Where Altman Meets Macron: The Quest For AI Alignment, Between Private And Public

The inventor of ChatGPT is in Europe to try to force leaders on the Continent to face hard questions about what artificial intelligence is bringing to our world, whether they like it or not.

Looped GIF of Emmanuel Macron's face merging with Emmanuel Altman's

Sam Macron or Emmanuel Altman?

Worldcrunch mashup
Pierre Haski

-Analysis-

PARIS — Six months ago, Sam Altman’s name was only known to a small circle of technophiles. Earlier this week, when he came to France, he was received by President Emmanuel Macron and the Minister of Economy, and he is back in Paris on Friday to make other connections. On his Twitter account, he described his trip as a "World Tour," like a pop star.

Altman is the CEO of OpenAI, the U.S. company that created ChatGPT, the natural language artificial intelligence tool that has literally shaken the world. With 200 million users worldwide in just six months, ChatGPT has broken all sorts of records for the speed of technology adoption.

The world of Tech is prone to trends, and not all of them last.

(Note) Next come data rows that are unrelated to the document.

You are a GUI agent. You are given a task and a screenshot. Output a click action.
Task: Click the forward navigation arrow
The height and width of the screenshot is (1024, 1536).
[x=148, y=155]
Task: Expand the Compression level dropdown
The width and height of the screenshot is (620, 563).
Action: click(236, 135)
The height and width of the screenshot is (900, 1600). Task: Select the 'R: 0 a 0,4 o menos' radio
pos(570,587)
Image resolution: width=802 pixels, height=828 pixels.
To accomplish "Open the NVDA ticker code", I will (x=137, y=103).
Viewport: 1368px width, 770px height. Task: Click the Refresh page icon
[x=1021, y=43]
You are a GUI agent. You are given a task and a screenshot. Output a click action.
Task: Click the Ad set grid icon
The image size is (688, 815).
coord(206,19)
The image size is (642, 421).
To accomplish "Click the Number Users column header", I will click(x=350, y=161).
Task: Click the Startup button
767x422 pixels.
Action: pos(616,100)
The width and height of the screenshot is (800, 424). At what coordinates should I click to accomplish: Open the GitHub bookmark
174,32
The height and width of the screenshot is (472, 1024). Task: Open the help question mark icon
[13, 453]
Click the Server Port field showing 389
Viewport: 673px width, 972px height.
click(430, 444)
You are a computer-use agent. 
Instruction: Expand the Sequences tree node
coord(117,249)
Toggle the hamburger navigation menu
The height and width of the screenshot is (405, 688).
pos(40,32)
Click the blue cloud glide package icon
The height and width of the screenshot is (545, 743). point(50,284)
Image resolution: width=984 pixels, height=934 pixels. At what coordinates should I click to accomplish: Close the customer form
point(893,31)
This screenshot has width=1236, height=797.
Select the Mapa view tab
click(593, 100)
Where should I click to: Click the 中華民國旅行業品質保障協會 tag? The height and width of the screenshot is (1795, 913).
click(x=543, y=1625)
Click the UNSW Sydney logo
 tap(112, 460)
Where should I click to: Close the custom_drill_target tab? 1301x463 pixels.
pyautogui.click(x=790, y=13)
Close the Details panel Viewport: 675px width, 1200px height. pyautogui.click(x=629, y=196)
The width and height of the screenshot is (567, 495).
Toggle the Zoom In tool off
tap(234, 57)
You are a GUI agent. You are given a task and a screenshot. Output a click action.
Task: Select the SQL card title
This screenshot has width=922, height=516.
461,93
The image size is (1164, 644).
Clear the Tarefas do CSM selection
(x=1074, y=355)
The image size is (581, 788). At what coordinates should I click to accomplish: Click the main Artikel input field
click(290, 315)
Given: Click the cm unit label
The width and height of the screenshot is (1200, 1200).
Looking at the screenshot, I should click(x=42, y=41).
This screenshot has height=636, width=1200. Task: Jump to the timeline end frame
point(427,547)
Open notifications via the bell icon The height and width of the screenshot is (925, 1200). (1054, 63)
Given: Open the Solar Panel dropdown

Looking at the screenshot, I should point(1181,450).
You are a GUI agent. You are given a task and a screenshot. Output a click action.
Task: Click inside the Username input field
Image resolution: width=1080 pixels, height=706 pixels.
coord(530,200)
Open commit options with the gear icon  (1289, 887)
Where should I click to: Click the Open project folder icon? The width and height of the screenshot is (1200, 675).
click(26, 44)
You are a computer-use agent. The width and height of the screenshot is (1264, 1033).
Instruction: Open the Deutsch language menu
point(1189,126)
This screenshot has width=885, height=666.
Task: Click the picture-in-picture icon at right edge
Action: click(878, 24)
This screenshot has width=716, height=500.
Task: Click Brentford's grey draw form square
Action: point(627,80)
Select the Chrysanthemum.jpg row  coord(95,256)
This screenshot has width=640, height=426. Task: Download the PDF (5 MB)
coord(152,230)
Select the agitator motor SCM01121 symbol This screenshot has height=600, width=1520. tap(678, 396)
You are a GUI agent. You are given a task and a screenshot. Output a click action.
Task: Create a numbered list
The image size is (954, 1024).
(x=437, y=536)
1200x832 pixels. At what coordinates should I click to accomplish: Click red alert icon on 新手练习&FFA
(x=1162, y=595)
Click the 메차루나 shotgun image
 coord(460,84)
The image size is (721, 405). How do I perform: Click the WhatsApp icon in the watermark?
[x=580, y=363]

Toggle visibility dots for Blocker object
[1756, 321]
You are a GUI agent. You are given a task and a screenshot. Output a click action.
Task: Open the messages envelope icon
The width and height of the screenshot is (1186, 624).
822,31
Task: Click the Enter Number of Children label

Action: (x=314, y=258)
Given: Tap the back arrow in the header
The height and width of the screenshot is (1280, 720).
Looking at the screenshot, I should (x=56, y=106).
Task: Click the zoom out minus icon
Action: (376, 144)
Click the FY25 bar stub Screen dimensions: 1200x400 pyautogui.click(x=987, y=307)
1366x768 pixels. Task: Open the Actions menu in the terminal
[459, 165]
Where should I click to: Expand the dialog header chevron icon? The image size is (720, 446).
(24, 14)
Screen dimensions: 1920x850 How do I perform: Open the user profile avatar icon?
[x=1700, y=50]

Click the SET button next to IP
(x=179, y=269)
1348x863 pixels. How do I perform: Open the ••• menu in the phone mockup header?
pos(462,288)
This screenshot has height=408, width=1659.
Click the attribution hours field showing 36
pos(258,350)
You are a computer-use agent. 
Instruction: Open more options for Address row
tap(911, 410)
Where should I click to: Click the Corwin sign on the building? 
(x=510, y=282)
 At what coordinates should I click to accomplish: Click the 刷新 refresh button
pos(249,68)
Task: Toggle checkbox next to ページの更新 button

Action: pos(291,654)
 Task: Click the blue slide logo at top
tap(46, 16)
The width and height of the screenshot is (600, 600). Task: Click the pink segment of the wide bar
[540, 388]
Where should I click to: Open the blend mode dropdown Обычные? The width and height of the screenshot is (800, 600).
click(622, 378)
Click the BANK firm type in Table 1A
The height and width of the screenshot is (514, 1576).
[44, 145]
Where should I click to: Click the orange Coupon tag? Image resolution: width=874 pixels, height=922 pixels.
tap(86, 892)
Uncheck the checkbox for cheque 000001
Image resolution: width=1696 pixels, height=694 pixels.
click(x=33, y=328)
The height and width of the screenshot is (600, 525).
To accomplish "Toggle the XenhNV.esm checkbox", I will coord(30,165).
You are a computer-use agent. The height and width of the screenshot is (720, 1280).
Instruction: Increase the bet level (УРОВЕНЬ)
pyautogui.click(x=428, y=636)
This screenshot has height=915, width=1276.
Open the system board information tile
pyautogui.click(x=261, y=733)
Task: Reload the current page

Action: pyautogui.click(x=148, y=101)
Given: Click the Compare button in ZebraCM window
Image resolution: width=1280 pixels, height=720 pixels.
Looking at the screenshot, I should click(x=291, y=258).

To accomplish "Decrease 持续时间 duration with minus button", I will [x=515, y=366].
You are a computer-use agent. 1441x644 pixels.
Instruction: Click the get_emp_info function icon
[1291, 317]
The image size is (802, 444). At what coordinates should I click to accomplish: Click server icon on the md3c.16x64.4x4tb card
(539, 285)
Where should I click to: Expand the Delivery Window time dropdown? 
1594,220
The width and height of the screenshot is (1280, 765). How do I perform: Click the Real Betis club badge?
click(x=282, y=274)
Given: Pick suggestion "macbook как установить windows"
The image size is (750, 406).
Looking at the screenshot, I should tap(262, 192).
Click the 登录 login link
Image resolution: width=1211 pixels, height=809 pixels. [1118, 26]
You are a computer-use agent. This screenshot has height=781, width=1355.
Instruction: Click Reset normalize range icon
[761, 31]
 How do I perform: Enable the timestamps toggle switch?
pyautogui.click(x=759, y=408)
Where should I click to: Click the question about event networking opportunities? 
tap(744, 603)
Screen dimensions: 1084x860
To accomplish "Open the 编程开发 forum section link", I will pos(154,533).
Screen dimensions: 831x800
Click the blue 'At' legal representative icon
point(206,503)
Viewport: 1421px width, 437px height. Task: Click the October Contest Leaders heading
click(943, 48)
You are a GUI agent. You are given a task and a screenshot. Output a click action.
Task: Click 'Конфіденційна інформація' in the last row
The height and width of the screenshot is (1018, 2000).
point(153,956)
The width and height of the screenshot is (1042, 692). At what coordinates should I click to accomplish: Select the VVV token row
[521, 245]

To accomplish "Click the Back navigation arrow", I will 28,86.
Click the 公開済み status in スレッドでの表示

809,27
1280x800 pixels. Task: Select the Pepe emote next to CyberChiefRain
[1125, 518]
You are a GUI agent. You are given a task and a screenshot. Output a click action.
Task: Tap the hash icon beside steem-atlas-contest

However, to quote Gilles Babinet, co-president of the National Digital Council in France, who has recently published an essay on the history of the internet titled Comment les hippies, Dieu et la science ont inventé Internet ("How the Internet Was Invented by Hippies, God and Science"), we are currently facing an "anthropological break."

In other words, a qualitative leap that will impact all human activities, and even the political organization of our societies — with both positive and negative results.